Mushrooms are anti viral, help improve immunity and lower inflammation throughout the body.
And, cinnamon and spinach are also especially great for lowering inflammation and fighting bad bacteria. Below check out one of my favourite quick easy week night meals with lots of cold fighting anti inflammatory foods in it!

#4 Lots of water!!  Drinking water will help loosen up that mucous that may be stuffing up your head or nose or throat.  As well, water helps flush the germs out of your system!

#5 Of course hand washing, we are surrounded by germs all day long, especially for the kiddos in school.  Wash away those germs regularly.  I heard a cute idea for the younger ones to encourage them to wash for the proper amount of time, was to sing the happy birthday song to themselves! It makes hand washing fun too!

#6 Boost your immune system with good quality supplements.  It can be difficult for us to get all the vitamins and minerals that we need just in the food we eat, so good quality supplements can help your body with the extra boost of  fighting power that it needs to ward off any cold or flu.

#7 Use the Power Of Plants! Essential oils are extremely helpful in fighting off all types of germs and sickness! I heard a great idea from my friend, each morning before her children leave for school she puts a swipe of Thieves oil on their forearms.
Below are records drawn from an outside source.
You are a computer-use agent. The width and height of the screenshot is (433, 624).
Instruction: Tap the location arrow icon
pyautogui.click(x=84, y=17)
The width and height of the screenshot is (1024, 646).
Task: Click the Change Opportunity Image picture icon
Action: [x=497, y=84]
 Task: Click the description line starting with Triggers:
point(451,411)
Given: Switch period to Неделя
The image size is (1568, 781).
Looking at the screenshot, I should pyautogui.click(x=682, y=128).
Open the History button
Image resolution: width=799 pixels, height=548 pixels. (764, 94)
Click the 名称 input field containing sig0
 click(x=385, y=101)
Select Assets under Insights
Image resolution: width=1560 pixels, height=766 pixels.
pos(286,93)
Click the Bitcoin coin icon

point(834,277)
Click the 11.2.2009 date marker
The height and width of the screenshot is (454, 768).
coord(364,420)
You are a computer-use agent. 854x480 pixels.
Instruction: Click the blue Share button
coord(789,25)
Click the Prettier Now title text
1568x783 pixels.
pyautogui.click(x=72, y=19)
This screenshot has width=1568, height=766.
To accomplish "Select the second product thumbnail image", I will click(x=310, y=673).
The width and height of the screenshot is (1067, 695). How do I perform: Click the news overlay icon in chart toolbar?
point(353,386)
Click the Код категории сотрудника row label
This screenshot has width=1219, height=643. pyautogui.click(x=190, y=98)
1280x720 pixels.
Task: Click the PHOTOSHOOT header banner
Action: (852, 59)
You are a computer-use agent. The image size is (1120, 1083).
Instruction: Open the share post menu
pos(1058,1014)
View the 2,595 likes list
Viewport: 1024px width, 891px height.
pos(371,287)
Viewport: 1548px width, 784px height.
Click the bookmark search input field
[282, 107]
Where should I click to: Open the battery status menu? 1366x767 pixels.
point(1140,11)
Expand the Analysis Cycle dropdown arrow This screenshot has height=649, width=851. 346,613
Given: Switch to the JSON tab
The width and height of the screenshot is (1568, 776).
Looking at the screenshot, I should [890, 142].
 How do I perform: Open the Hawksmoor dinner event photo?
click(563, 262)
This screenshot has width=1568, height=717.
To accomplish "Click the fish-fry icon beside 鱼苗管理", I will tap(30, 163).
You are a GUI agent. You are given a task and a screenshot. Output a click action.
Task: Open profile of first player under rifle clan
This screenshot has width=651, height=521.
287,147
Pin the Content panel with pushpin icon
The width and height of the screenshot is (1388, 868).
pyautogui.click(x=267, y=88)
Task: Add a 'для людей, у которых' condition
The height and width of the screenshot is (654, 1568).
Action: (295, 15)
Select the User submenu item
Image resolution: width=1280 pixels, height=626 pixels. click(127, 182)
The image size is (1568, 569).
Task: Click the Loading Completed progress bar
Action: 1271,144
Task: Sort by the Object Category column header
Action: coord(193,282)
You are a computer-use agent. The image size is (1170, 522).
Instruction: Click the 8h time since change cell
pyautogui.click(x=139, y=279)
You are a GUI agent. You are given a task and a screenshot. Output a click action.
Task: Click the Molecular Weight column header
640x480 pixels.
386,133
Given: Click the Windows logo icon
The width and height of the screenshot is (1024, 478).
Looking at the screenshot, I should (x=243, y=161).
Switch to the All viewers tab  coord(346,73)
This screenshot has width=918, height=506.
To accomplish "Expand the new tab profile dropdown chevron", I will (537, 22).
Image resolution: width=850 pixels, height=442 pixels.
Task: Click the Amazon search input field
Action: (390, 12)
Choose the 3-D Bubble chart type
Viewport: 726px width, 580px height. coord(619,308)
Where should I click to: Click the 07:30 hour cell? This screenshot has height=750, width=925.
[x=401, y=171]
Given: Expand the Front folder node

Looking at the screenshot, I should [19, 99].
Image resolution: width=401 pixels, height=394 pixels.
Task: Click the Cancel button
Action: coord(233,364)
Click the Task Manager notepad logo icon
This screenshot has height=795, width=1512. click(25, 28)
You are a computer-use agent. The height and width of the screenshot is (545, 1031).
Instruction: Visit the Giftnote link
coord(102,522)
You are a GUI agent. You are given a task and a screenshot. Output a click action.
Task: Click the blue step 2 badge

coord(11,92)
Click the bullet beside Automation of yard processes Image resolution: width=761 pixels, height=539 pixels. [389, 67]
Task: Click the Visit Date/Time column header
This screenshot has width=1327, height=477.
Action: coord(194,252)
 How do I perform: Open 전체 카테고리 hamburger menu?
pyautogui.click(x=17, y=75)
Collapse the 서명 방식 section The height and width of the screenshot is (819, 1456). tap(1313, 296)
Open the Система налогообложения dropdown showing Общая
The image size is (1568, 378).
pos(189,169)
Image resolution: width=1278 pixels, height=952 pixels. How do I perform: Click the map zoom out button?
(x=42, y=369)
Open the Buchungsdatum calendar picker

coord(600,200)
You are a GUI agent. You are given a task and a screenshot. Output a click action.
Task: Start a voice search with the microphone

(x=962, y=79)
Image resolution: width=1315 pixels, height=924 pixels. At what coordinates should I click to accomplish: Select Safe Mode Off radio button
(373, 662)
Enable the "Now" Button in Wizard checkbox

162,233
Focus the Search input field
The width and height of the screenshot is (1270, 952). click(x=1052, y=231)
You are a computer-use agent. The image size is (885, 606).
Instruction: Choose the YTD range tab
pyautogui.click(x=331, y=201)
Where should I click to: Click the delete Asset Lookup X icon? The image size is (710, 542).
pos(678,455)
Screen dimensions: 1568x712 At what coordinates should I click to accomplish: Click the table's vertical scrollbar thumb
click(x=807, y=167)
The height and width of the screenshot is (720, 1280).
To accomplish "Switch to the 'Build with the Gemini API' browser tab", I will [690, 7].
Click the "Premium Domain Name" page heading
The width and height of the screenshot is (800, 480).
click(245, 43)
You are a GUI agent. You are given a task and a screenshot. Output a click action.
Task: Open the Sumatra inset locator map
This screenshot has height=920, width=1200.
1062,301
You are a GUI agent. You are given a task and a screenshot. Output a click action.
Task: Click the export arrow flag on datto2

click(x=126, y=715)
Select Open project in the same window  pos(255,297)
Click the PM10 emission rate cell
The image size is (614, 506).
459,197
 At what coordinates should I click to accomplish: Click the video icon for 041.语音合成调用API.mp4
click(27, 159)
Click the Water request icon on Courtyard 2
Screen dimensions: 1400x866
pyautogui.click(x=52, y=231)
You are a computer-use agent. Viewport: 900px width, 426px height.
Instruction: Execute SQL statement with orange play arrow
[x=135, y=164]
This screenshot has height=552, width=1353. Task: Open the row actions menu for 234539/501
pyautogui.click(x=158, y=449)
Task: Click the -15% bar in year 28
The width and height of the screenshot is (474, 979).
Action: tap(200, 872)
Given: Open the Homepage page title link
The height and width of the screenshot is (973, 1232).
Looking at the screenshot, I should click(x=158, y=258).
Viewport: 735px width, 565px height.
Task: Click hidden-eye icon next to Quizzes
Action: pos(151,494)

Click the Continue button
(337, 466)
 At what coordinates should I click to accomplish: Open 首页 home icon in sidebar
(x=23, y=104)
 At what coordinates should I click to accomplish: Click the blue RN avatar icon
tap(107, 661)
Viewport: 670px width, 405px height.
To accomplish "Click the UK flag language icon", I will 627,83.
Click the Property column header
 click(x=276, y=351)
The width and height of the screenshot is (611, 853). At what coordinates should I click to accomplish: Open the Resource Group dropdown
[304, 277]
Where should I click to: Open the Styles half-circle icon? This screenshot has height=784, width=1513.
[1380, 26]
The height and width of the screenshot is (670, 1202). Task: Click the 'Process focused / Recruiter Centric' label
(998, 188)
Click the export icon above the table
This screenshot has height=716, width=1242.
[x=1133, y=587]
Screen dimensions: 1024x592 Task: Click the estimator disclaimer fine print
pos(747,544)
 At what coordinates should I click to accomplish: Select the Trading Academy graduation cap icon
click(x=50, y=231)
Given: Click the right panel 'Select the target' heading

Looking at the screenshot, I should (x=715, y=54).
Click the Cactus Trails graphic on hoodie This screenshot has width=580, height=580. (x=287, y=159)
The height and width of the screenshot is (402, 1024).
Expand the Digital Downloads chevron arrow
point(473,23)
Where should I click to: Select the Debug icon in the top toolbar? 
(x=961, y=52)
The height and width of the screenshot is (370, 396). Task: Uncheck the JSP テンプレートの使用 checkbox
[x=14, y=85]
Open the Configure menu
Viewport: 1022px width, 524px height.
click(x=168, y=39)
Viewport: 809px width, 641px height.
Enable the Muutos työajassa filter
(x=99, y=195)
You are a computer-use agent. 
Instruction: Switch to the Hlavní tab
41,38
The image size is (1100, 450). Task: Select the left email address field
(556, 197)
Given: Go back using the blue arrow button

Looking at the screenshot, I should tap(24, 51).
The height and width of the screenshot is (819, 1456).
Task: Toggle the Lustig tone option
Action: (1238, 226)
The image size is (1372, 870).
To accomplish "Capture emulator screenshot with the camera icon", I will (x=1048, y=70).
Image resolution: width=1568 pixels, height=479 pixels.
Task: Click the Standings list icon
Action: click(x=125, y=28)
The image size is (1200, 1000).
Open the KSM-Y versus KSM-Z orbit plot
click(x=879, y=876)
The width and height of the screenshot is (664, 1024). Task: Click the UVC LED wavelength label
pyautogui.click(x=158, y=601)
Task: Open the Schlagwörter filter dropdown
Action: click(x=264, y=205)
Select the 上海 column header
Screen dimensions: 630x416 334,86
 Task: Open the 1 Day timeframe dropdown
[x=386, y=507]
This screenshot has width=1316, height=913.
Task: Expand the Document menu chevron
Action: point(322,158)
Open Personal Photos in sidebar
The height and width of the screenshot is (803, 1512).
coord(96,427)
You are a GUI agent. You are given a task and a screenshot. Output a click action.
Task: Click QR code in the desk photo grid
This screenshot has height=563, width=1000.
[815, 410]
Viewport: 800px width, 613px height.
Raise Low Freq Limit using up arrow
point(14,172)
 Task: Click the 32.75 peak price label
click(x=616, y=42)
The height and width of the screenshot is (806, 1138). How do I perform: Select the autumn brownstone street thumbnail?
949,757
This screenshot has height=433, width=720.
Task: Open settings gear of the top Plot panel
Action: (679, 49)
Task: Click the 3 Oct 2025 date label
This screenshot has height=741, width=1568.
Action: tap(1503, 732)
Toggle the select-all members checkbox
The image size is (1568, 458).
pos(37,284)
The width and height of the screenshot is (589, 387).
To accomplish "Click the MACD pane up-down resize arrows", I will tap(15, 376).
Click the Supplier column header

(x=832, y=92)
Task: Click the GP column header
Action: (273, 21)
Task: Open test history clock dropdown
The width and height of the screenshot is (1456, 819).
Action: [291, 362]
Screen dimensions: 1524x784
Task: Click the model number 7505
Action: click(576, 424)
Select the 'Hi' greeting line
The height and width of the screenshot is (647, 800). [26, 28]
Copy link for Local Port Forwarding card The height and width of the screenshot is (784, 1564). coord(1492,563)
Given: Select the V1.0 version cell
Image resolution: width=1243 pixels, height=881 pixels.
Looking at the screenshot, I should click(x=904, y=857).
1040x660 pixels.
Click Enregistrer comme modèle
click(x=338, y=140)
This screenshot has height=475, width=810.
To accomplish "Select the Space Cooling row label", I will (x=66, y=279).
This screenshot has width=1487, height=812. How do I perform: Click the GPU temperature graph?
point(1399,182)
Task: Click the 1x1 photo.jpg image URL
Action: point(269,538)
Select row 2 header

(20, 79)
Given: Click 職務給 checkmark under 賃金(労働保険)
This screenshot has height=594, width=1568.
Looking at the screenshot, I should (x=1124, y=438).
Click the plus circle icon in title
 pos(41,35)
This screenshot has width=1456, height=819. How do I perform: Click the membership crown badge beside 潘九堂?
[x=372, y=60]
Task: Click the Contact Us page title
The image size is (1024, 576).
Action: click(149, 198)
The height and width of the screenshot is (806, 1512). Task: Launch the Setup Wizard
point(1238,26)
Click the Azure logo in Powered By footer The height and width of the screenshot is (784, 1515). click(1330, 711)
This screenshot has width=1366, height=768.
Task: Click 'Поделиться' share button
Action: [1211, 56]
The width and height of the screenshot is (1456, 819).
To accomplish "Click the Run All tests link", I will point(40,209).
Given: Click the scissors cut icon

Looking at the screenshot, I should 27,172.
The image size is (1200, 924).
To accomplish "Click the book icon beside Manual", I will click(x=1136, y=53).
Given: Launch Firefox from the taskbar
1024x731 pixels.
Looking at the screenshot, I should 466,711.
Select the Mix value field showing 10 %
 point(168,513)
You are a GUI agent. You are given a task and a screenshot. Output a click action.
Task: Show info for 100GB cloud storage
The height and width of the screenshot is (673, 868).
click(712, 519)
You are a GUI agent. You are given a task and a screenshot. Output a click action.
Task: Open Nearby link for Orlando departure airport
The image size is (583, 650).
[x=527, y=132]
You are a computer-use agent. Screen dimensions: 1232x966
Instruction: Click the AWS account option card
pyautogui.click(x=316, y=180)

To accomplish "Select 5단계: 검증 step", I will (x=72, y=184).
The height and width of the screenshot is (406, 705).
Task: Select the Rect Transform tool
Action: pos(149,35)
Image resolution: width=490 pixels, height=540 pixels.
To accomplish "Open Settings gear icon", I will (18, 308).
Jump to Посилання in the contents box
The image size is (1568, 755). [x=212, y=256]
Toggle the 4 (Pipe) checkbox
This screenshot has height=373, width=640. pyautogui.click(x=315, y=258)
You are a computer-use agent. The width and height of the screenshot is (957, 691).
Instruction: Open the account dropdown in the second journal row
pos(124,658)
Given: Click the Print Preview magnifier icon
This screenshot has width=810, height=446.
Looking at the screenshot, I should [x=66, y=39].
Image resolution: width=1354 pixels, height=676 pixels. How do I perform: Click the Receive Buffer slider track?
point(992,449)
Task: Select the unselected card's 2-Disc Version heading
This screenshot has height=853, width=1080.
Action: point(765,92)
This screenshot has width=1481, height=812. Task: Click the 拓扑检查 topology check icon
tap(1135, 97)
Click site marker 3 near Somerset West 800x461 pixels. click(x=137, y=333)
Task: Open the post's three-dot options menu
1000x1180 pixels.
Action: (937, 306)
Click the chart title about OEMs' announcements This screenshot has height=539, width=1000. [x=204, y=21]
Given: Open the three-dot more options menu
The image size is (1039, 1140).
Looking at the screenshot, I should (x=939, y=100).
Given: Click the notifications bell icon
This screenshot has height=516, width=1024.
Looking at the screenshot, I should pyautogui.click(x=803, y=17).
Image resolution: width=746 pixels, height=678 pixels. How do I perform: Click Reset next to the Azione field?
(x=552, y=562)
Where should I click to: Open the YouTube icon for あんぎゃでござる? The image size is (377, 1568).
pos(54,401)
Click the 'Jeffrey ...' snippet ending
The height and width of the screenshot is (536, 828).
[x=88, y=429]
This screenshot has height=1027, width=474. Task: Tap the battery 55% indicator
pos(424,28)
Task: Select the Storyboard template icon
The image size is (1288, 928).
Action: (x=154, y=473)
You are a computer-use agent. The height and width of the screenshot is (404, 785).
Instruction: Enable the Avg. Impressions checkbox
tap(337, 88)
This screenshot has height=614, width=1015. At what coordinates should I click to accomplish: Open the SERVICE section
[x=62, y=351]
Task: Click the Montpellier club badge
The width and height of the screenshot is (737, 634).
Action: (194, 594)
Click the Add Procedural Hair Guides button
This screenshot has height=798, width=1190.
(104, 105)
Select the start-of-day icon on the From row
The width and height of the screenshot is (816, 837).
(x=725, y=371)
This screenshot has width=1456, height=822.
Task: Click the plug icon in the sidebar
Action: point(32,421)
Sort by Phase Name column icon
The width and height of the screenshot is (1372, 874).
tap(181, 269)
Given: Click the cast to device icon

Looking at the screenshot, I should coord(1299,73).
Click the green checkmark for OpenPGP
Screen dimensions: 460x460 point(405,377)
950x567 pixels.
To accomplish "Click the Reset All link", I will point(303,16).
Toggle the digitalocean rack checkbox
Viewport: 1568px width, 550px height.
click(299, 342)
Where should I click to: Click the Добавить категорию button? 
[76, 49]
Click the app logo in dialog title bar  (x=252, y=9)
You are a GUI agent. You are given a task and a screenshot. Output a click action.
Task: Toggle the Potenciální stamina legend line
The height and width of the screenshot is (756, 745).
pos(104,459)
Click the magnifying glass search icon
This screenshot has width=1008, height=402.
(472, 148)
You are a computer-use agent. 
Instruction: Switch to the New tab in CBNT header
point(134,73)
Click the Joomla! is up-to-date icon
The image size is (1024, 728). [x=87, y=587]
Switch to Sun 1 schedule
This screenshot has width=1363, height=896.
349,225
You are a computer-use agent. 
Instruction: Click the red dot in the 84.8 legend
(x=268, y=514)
This gives their body fighting power against germs! As well diffusing certain essential oils like Thieves and peppermint clean your air and help you breathe better. I know several wise teachers that have diffusers going in their classrooms to help protect their students from illness. The brand that I personally use and I am affiliate with is Young Living. If you are interested in checking it out and receiving the member discount, that costs nothing and can be cancelled at any time, this is the link and you will be connected with me:

Eat well and stay healthy friend!

Elsa 🙂

Slow cooker Orange Chicken
Serves 4

4 chicken thighs, cut into bite sized pieces
1 1/2 Tbsp arrowroot starch
3 cups chopped broccoli
1 clove garlic, minced
1 tsp ginger, minced
2 tsp sesame seeds
1/2 cup coconut aminos
juice of 1 orange
2 tsp orange zest
1/4 cup rice vinegar
2 tsp sesame oil
2 cloves garlic, minced
3 tsp ginger, finely chopped
1 tsp red pepper flakes
In a small bowl, whisk together sauce ingredients.
Put arrowroot starch in medium bowl then add chicken and stir to coat well.
Place chicken inside your slow cooker. Pour sauce over the top. Cook on low for 4- 5 hours, or until cooked through.